▸ GIVEN EXERCISE: Copy out the listing below in full, unchanged and line by line.

▸ Element and text position data:
[start]

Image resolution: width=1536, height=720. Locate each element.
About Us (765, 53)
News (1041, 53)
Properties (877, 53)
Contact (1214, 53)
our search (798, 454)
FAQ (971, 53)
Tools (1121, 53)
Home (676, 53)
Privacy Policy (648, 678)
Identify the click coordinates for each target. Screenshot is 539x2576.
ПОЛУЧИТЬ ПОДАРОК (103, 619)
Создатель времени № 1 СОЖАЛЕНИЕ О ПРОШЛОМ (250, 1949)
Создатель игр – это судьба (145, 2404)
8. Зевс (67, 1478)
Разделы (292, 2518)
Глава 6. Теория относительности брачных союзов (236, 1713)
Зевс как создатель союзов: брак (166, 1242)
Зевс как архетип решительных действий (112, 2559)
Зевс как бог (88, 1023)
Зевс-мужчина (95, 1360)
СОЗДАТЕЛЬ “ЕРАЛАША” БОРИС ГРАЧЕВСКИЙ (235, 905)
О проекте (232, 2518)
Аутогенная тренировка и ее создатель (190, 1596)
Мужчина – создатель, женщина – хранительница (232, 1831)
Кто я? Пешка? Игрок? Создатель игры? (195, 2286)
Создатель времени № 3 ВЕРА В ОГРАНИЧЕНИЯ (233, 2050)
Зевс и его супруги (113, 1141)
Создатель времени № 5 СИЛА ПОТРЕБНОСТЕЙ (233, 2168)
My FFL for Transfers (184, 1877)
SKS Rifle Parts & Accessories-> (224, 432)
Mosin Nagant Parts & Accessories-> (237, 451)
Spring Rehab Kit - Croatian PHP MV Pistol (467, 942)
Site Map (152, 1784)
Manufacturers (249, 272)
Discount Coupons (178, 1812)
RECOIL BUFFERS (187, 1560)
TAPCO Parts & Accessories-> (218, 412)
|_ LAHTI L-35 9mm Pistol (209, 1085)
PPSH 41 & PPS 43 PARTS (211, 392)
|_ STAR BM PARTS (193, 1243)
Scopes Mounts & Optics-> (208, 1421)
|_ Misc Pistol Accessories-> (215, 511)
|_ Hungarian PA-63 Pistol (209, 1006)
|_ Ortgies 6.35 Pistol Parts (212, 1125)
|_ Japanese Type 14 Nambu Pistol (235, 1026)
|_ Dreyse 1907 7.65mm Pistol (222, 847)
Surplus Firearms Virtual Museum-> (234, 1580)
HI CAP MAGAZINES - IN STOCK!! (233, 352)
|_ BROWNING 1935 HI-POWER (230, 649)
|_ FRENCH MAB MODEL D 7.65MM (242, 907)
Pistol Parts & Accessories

[end]

▸ EXERCISE RESPONSE:
Image resolution: width=1536, height=720. Locate each element.
About Us (765, 53)
News (1041, 53)
Properties (877, 53)
Contact (1214, 53)
our search (798, 454)
FAQ (971, 53)
Tools (1121, 53)
Home (676, 53)
Privacy Policy (648, 678)
Identify the click coordinates for each target. Screenshot is 539x2576.
ПОЛУЧИТЬ ПОДАРОК (103, 619)
Создатель времени № 1 СОЖАЛЕНИЕ О ПРОШЛОМ (250, 1949)
Создатель игр – это судьба (145, 2404)
8. Зевс (67, 1478)
Разделы (292, 2518)
Глава 6. Теория относительности брачных союзов (236, 1713)
Зевс как создатель союзов: брак (166, 1242)
Зевс как архетип решительных действий (112, 2559)
Зевс как бог (88, 1023)
Зевс-мужчина (95, 1360)
СОЗДАТЕЛЬ “ЕРАЛАША” БОРИС ГРАЧЕВСКИЙ (235, 905)
О проекте (232, 2518)
Аутогенная тренировка и ее создатель (190, 1596)
Мужчина – создатель, женщина – хранительница (232, 1831)
Кто я? Пешка? Игрок? Создатель игры? (195, 2286)
Создатель времени № 3 ВЕРА В ОГРАНИЧЕНИЯ (233, 2050)
Зевс и его супруги (113, 1141)
Создатель времени № 5 СИЛА ПОТРЕБНОСТЕЙ (233, 2168)
My FFL for Transfers (184, 1877)
SKS Rifle Parts & Accessories-> (224, 432)
Mosin Nagant Parts & Accessories-> (237, 451)
Spring Rehab Kit - Croatian PHP MV Pistol (467, 942)
Site Map (152, 1784)
Manufacturers (249, 272)
Discount Coupons (178, 1812)
RECOIL BUFFERS (187, 1560)
TAPCO Parts & Accessories-> (218, 412)
|_ LAHTI L-35 9mm Pistol (209, 1085)
PPSH 41 & PPS 43 PARTS (211, 392)
|_ STAR BM PARTS (193, 1243)
Scopes Mounts & Optics-> (208, 1421)
|_ Misc Pistol Accessories-> (215, 511)
|_ Hungarian PA-63 Pistol (209, 1006)
|_ Ortgies 6.35 Pistol Parts (212, 1125)
|_ Japanese Type 14 Nambu Pistol (235, 1026)
|_ Dreyse 1907 7.65mm Pistol (222, 847)
Surplus Firearms Virtual Museum-> (234, 1580)
HI CAP MAGAZINES - IN STOCK!! (233, 352)
|_ BROWNING 1935 HI-POWER (230, 649)
|_ FRENCH MAB MODEL D 7.65MM (242, 907)
Pistol Parts & Accessories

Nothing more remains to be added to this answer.